By the summer of 2002, another technology was generating buzz among smart-city hackers all over the world, but especially in New York. While Crowley was working on Dodgeball across town, I was busy marshaling a ragtag army of tinkerers, open source believers, and wireless enthusiasts. NYCwireless, as we called ourselves, held its monthly communion on the first Tuesday of every month. The meetings began in the early evening with demos and discussions about new wireless gadgets. They ended, as often as not, well past midnight over beers at a downtown bar. Around tables strewn with empty glasses and bottles, a dozen or more geeks would stay up late making plans to spread free networks throughout the city. Bike messenger bags stuffed with wireless routers, antennas, and patch cables lay underfoot.
One of those nights, I actually ended up in a bar fight wielding nothing but a surplus military laptop. My partner in this crusade to light up Manhattan with public Internet service was Terry Schmidt, an engineer who was fascinated by wireless networks and mobile computing. If I was the community organizer at the heart of this nascent free wireless movement, Schmidt was the mad scientist, pushing the technology to see if it could survive the mean streets of Manhattan.

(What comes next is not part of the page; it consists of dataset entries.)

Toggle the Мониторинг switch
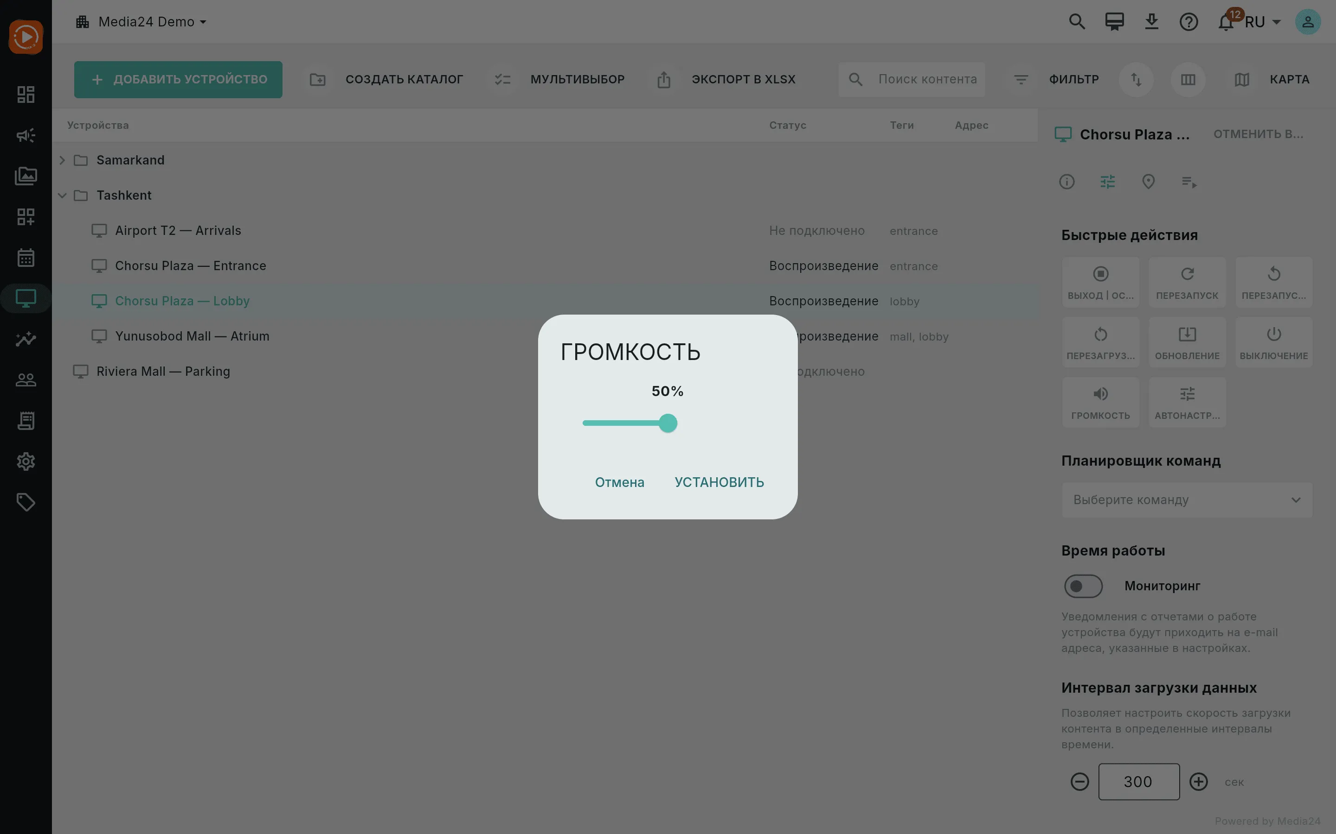Screen dimensions: 1336x834 (1083, 586)
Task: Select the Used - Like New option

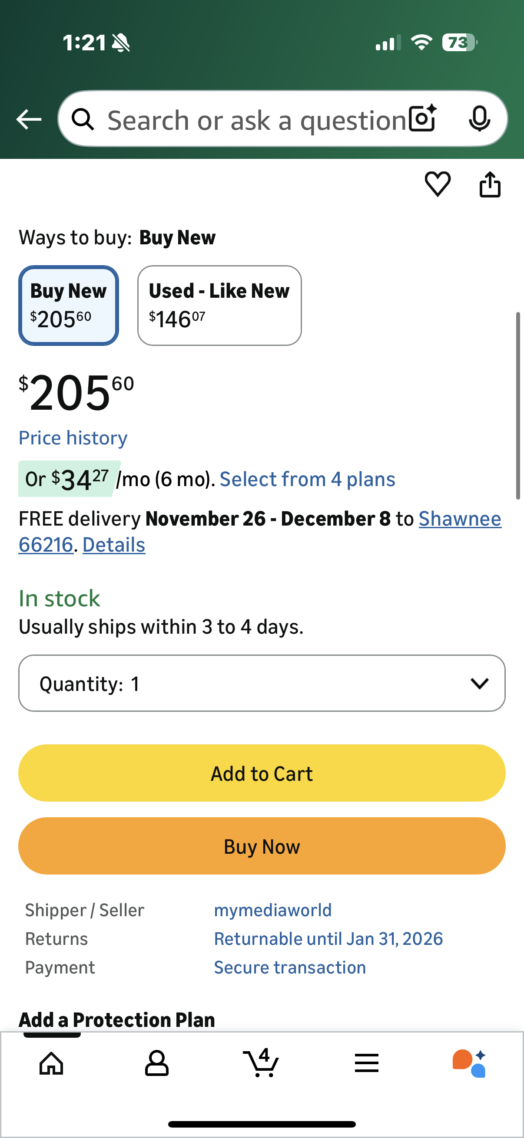Action: (219, 305)
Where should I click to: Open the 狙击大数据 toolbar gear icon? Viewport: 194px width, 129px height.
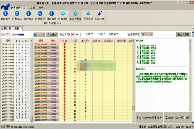pos(75,14)
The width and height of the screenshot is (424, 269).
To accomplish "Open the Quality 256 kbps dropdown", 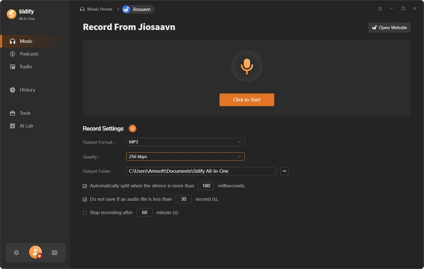I will click(185, 157).
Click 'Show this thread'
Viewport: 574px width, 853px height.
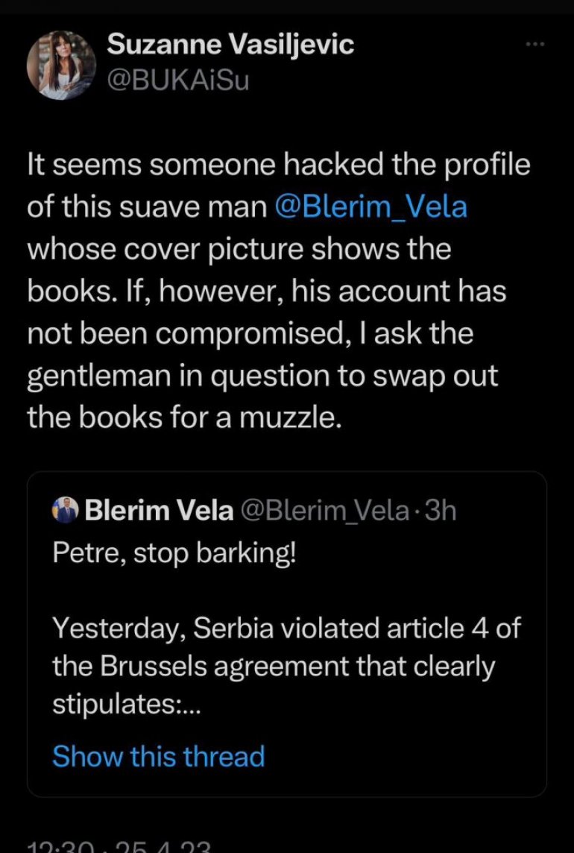click(159, 756)
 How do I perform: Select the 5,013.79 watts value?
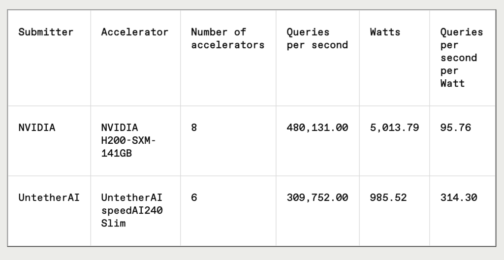click(x=394, y=128)
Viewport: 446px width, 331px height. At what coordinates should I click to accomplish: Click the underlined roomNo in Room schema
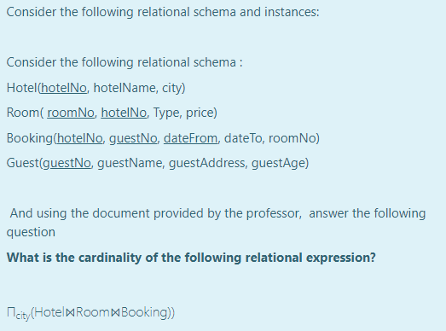click(x=71, y=113)
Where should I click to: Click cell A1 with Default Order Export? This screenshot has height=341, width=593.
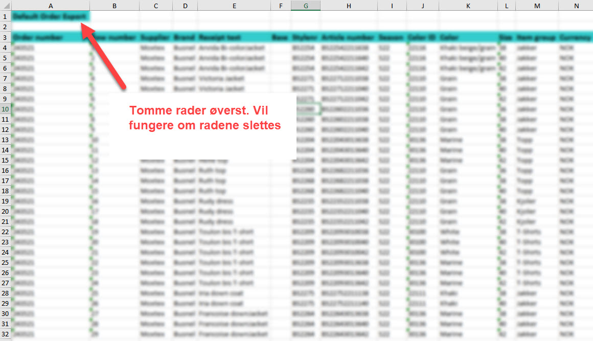point(50,16)
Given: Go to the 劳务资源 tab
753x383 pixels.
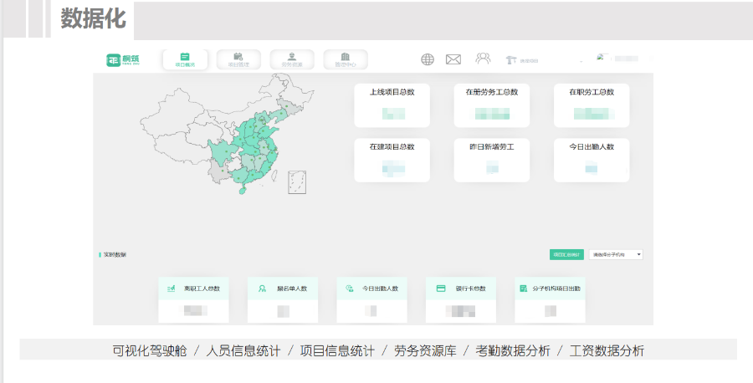Looking at the screenshot, I should click(292, 59).
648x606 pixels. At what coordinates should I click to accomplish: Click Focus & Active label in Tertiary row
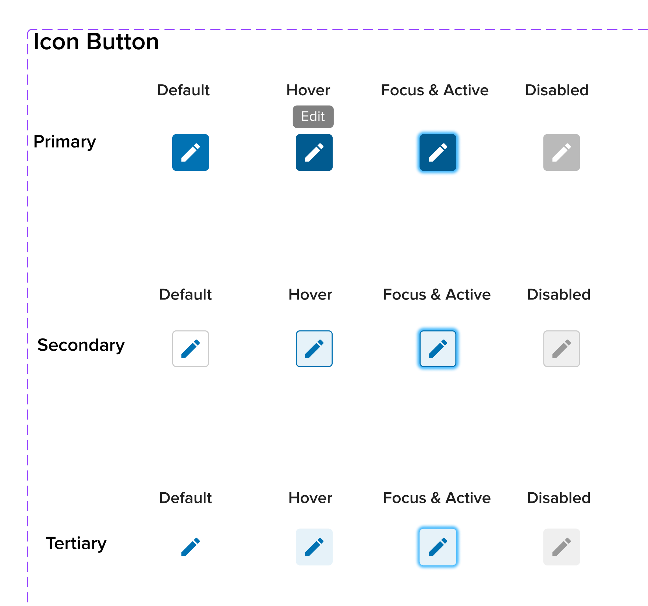click(437, 498)
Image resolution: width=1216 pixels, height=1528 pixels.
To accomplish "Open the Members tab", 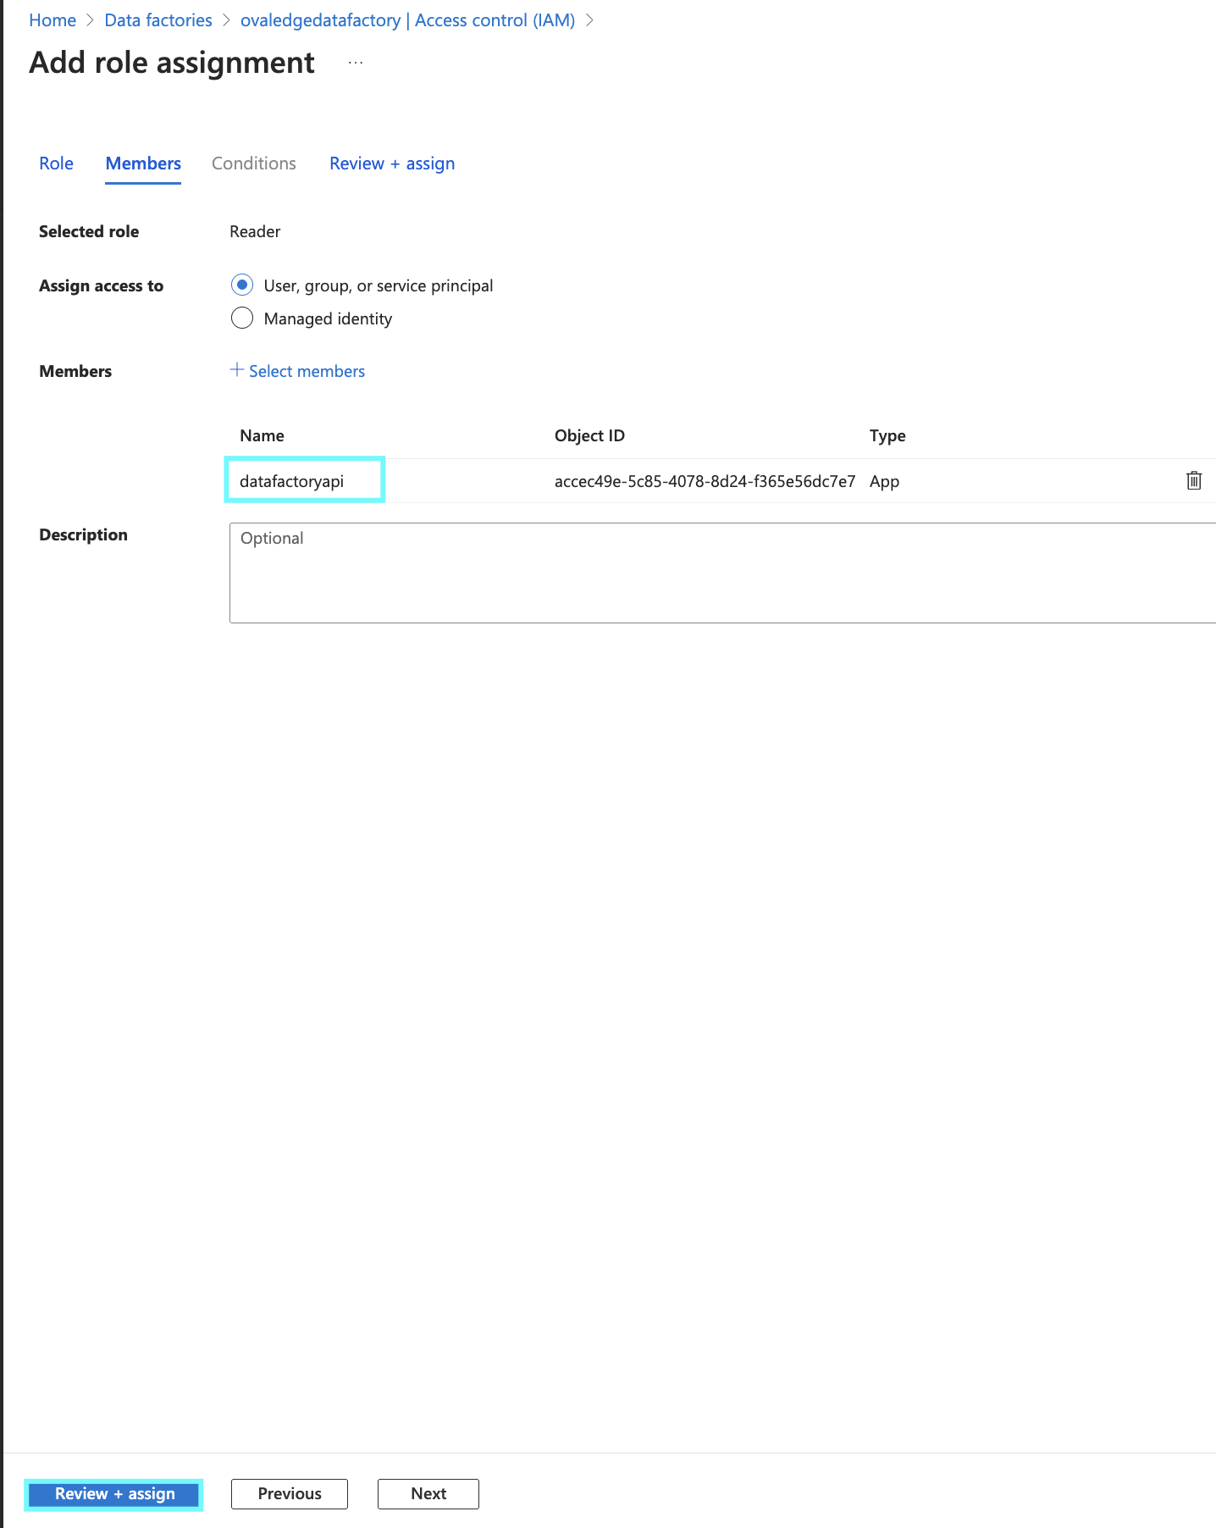I will click(143, 163).
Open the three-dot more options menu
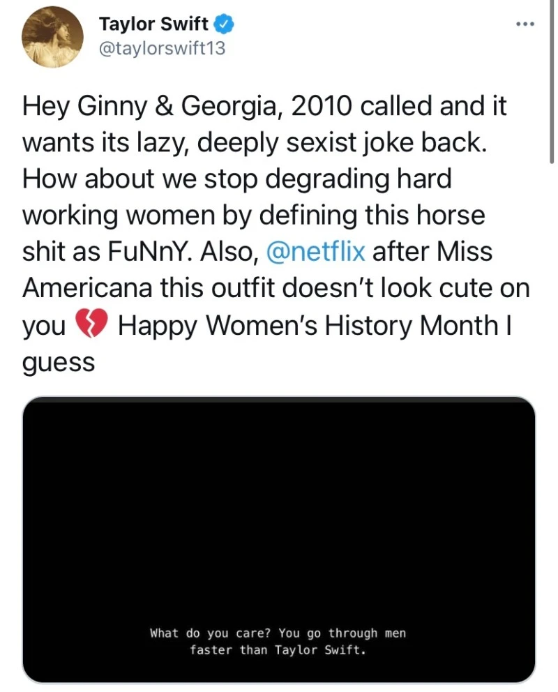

A month earlier, I had met my weapon of choice for the first time. Schmidt was standing in a light drizzle on Fifth Avenue near the Flatiron Building. We were on our way to pitch a new wireless hot-spot project to a potential sponsor. He beamed as I walked up, and wiped a slick mist off his Panasonic Toughbooks screen with his sleeve. “Its ruggedized,” he explained, “milspec ... rubber gaskets to keep dirt and sand out. Glare-resistant screen. I got it from a liquidator for $400.” Tapping into an unsecured hot spot in one of the offices overhead, Schmidt and his city-proof computer were a vision of the future. I held the compact but dense case, feeling like a supporting cast member in some cyberpunk novel. I had to have one. I ordered it that night.
At the bar that night, Schmidt was in my face, shrieking madly, “Lets smash the Toughbooks together! I want to test the cases!” Winding up, we swung the laptops together as others cheered us on like it was some kind of geek grudge match. Much to everyone’s surprise, the Toughbooks were truly tough, and survived repeated collisions without shedding any flimsy pieces. As the bartender’s shouts to knock it off cut through the fog of war, Schmidt sat down, flipped up his lid, and smiled as his Linux operating system happily ran through its start-up sequence without a glitch. Drinking beer and banging expensive toys around was a fun way to pass the time. But the abuse that Schmidt unleashed onto that laptop was serious business. The fieldwork of lighting up a city one hotspot at a time was going to take a brutal toll, and he wanted dependable tools. The Toughbooks had earned his approval.
Deploying Wi-Fi throughout the world has taken the better part of a decade. Today, almost everywhere you might want to open your laptop and check e-mail, there’s a hot spot for you to hop onto. You just assume that the cafe, library, or airport terminal has a wireless connection, although sometimes you might need a passcode or have to pay a modest fee to use it. In the late 1990s, there was growing excitement about mobile computing, but no network infrastructure to support it. Wireless carriers were just starting to build out mobile broadband networks. That would slow to a snail’s pace after the telecom industry bubble popped in 2000.